■ TASK ITEM: Extract each line of the listing below that contains the word "width".

■ SOURCE RECORDS:
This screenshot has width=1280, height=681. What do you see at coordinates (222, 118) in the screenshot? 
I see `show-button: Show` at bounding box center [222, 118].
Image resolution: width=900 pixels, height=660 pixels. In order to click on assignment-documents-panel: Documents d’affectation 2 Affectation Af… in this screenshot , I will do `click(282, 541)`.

...

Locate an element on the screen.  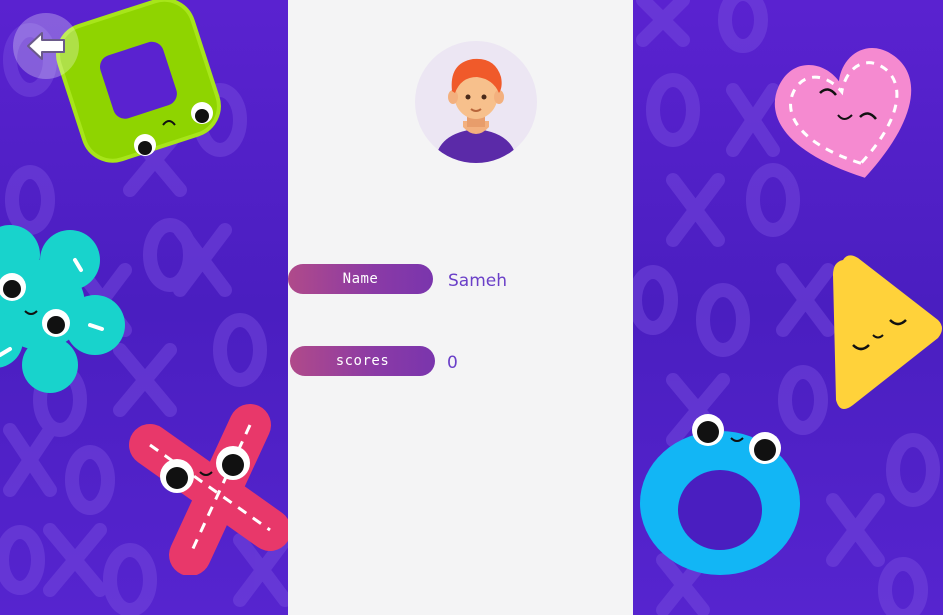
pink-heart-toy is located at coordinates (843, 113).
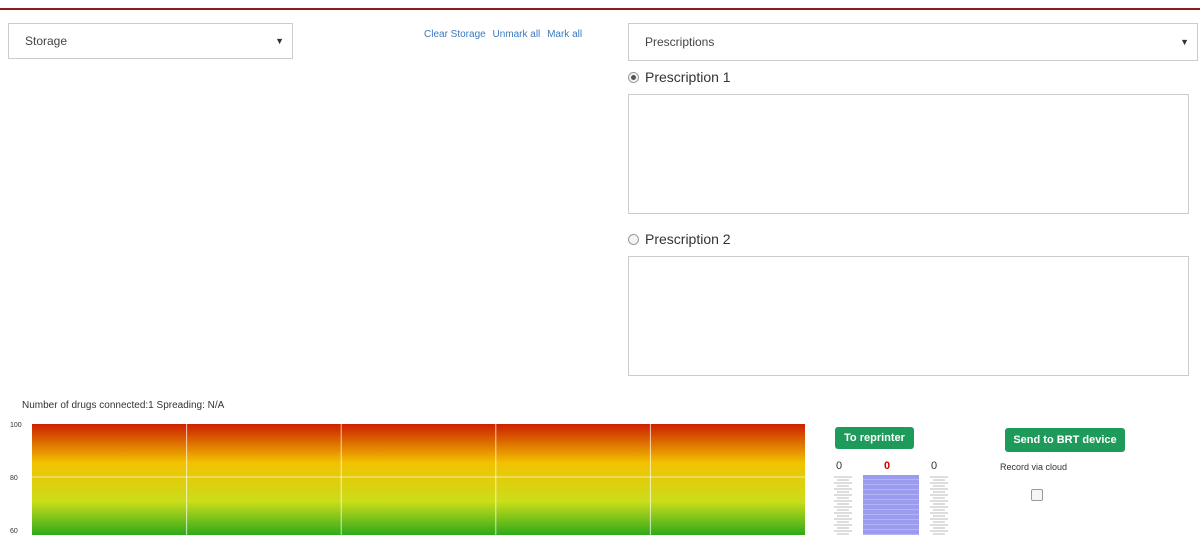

■ TASK RESPONSE:
This screenshot has width=1280, height=681. What do you see at coordinates (222, 118) in the screenshot? 
Image resolution: width=900 pixels, height=660 pixels. In order to click on assignment-documents-panel: Documents d’affectation 2 Affectation Af… in this screenshot , I will do `click(282, 541)`.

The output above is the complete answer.